- **本文**

--------------------------------------------------

プロジェクト活動本格始動

2015年7月15日

2015年5月〜7月

2015年1月〜4月にラゴス州政府関係者とプロジェクト活動の詳細について協議を重ね(「プロジェクト活動詳細策定(2015年5月4日)」参照)、5月より活動を本格的開始しました。プロジェクト活動は内容的に、保健サービスの供給側(注1)および需要側(コミュニティの住民)の両方を支援するものとなっています。最終的にプロジェクトで実施することとなった活動は以下の表のとおりです。
サービス供給側の活動については、デフォルター(予防接種や産前健診などの保健サービス利用中断者)の追跡を5月より、アウトリーチ活動を6月より開始しました。リーダーシップ研修も6月に実施しました。
サービス需要側の活動については、ワード(注2)保健委員会(WHC)活動強化のため6月よりサポートグループの選定を開始しており、今後は当グループを対象に能力強化および子供の疾病管理などの研修を実施していく予定です。

(注1)公的プライマリー・ヘルス・センター(PHC)やそれを管理する州保健省、プライマリー・ヘルス・ケア庁、プロジェクト対象地域。
(注2)ナイジェリアの最小行政単位。プロジェクト対象地域のエティ・オサ地方行政区には5ワードある。

1.サービス供給側の活動

活動 内容
(1)リーダーシップ研修 PHCの活動を管理する州保健省、プライマリー・ヘルス・ケア庁、プロジェクト対象地域の行政官を対象にリーダーシップ能力を強化する。
(2)アウトリーチ活動 PHCスタッフが特にアクセスの悪いコミュニティに足を運び予防接種などの保健サービスを提供する。

--------------------------------------------------

- **抽出記録**
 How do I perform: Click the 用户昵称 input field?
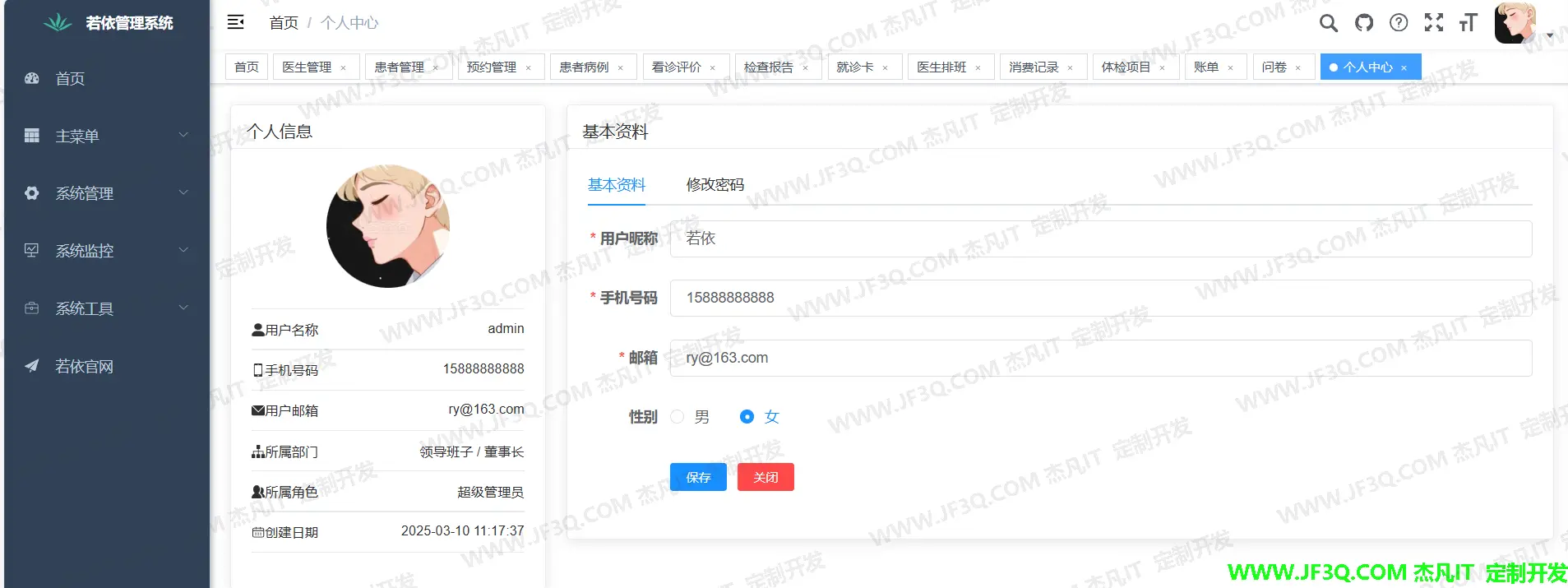click(1100, 238)
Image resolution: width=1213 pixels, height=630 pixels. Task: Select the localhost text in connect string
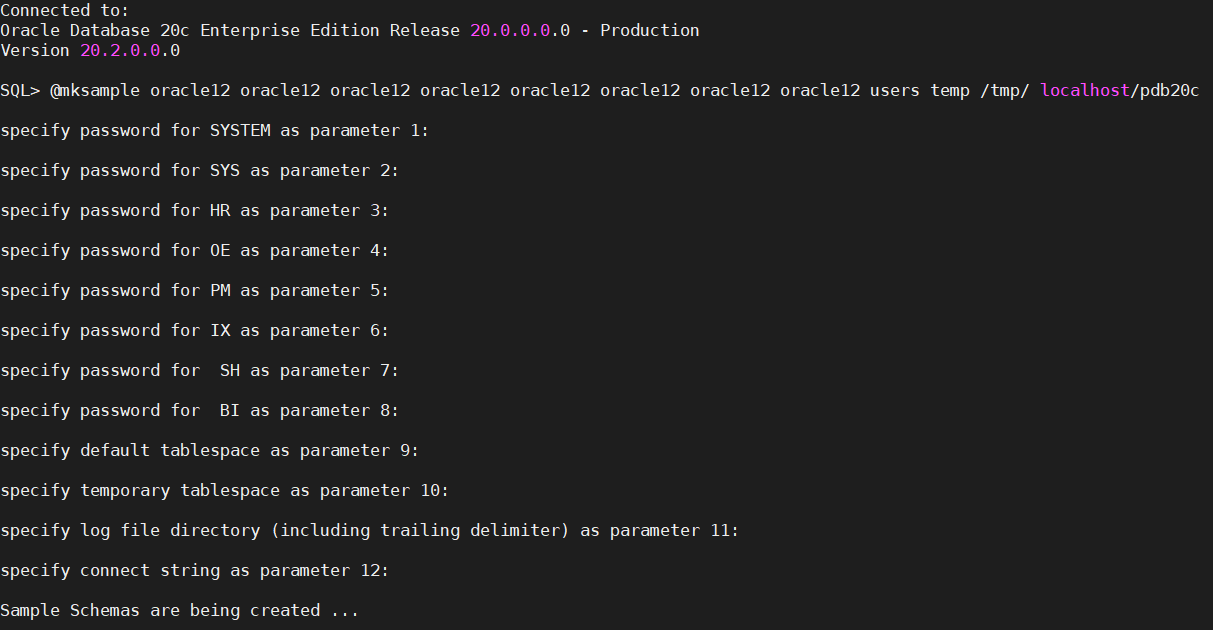click(x=1085, y=91)
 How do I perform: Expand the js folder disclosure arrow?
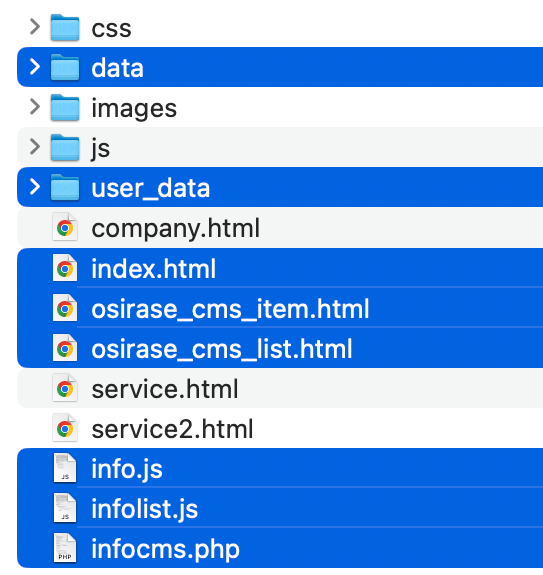click(x=35, y=147)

--------------------------------------------------

- **課題の目的**
本文中の「リーダーシップ研修も6月に実施しました。」という一文を英語に訳してください。 本文だけを手がかりに解答すること。

- **解答**
Leadership training was also conducted in June.